§ **EXTRACT TO READ**:

Worldwide Technical Support for Customers Machining our High-performance Plastic Stock Shapes
Drake Plastics offers technical support to customers around the world who machine our stock shapes made from Torlon PAI, PEEK, Ryton PPS and other advanced polymers. Our goal: Assist in achieving the highest possible quality and performance in parts machined from these exceptional materials.
Sharing Our Machining Expertise
Customers around the world who machine our Torlon PAI, PEEK, PAEK, Ryton R-4 PPS and other high-performance plastics understand the need to produce parts at a consistently optimum level of performance and quality. The machined components are very often in severe and aggressive environments where long-term performance cannot be compromised. In addition, the value of these materials is very high based on the benefits they provide in each application, and quality problems in production can be very costly. Advanced polymers are often specified in formulations with different levels of carbon and glass fiber reinforcement to increase strength and stiffness and with solid lubricants to improve bearing and wear properties. These modifiers add another level of intricacy to machining precision parts properly from these materials.
Drake Plastics is committed to providing technical support to our machining customers faced with these challenges. Our investments in machine tools and our highly skilled machinist-programmers ensure that we stay on the leading-edge of equipment and technology required to machine consistently high quality parts. Our commitment is to share what we have learned and provide customers with technical information and support to produce consistently high-quality parts from the stock shapes we supply.
Cost-efficient Sizes and Shapes
Drake Plastics’ commitment to machining customers includes offering our advanced polymer stock shapes in the industry’s most cost-effective sizes and configurations. In addition to an unmatched selection of standard sizes in rod and plate, we supply custom sizes and lengths, precision blanks and centerless ground rods that improve machining efficiency, quality, and yield. As a cost-effective alternative to coring out rod for parts with a circular configuration, Drake Plastics also extrudes Torlon PAI and Ultem 2300 Seamless Tube in numerous OD/ID combinations.
Technical Support Based on Processing and Machining Experience
Drake understands how to achieve the optimum levels of performance and quality with advanced thermoplastics. This know-how comes from our many years of experience in both extruding and machining high performance polymer stock shapes from these high-performance polymers.
Our extrusion technology has been developed to avoid degradation, minimize stress, manage fiber-orientation and minimize camber; factors that contribute to high quality machined parts with reliable performance.
This expertise, and our practical experience gained from machining millions of precision parts from high-performance plastics, has given us unique insight into the best techniques for working with these materials. We freely share this technical information with our machining customers who have an equal commitment to the highest levels of quality in the parts they produce.

§ **PROVIDED DATA**:
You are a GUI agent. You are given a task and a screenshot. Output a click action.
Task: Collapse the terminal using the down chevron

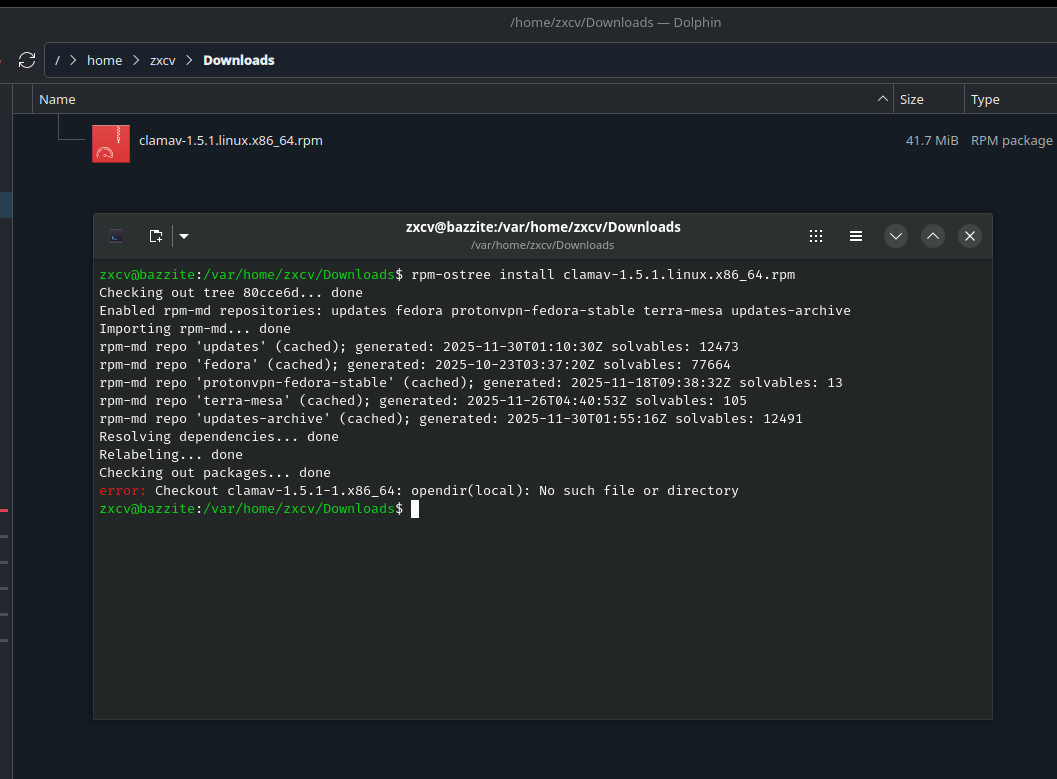click(x=895, y=236)
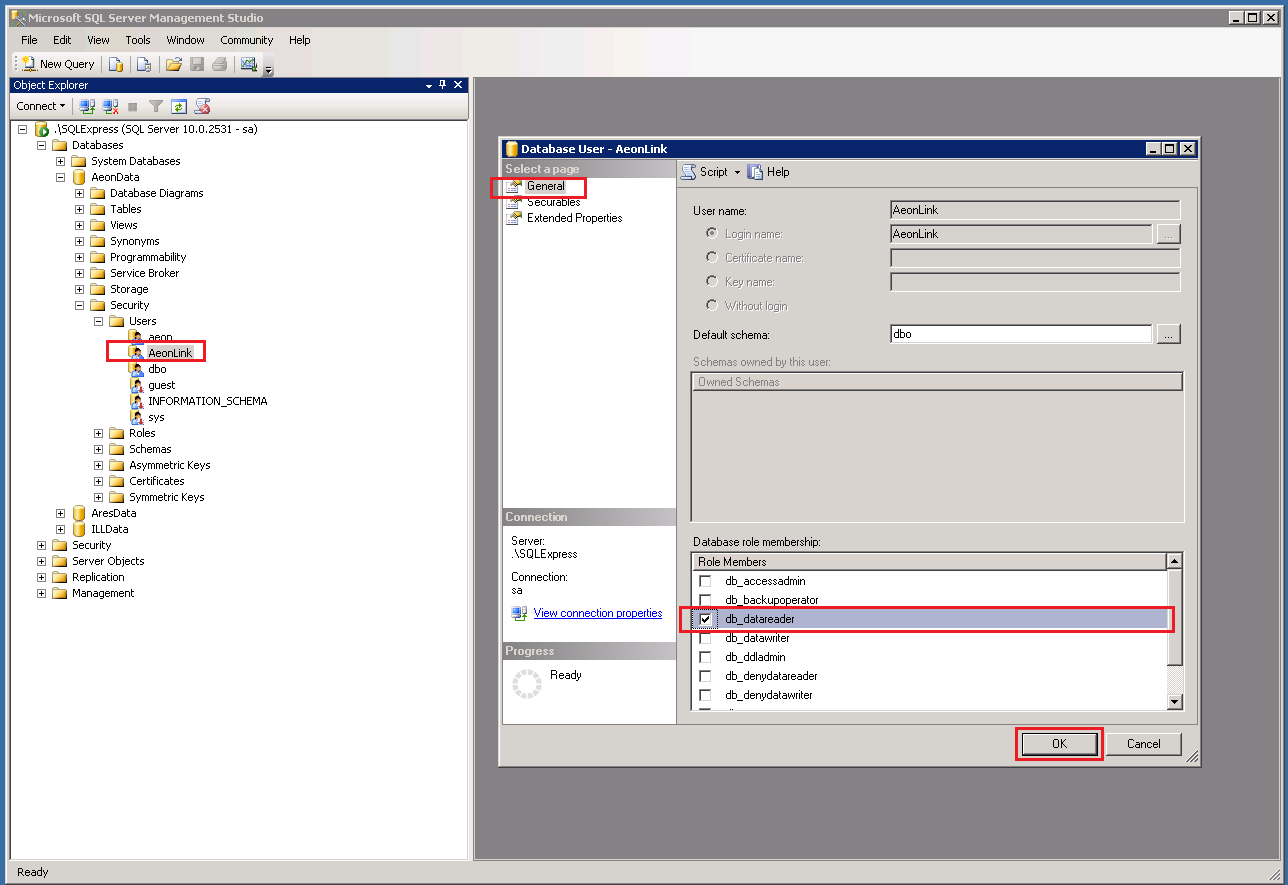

§ **GIVEN TASK**:
Please carry on the page about Drake Plastics' technical support for machining high-performance plastics, starting after its last sentence.

§ **OUTPUT OF THE TASK**:
One example of our specialized technical support is the information we share about how material properties differ between linear and transverse dimensions in extruded shapes. This differential occurs with both reinforced and unfilled polymers and is the result of internal forces that occur during forming and cooling of extruded stock shapes. It is especially pronounced in glass fiber or carbon fiber reinforced polymer formulations, where the difference in strength measured on the X to Y axes is substantial.
During Drake’s stock shape extrusion processes for glass and carbon fiber reinforced advanced polymers, the fibers reliably align in the same orientation relative to the extrusion direction and each shape’s size. This occurs with every stock shape we produce, production run after production run. Our knowledge of fiber orientation in a stock shape enables us to recommend how to best position parts during machining to yield the highest strength where it is needed most.
In this example, the part machined from 30% carbon fiber reinforced Torlon 7130 plate is positioned so that the gear teeth exposed to the highest stresses are parallel with the direction of the carbon fibers. This results in optimum strength in those high stress areas. To ensure precise positioning of future parts, we created a ‘parent’ drawing that can be superimposed over our extruded Torlon 7130 plate and used as a template by the machinist.
Understanding our various polymers’ flow profiles and the resulting fiber orientation enables us to recommend how the strength, toughness, and dimensional stability of the parts machined from our stock shapes can be optimized.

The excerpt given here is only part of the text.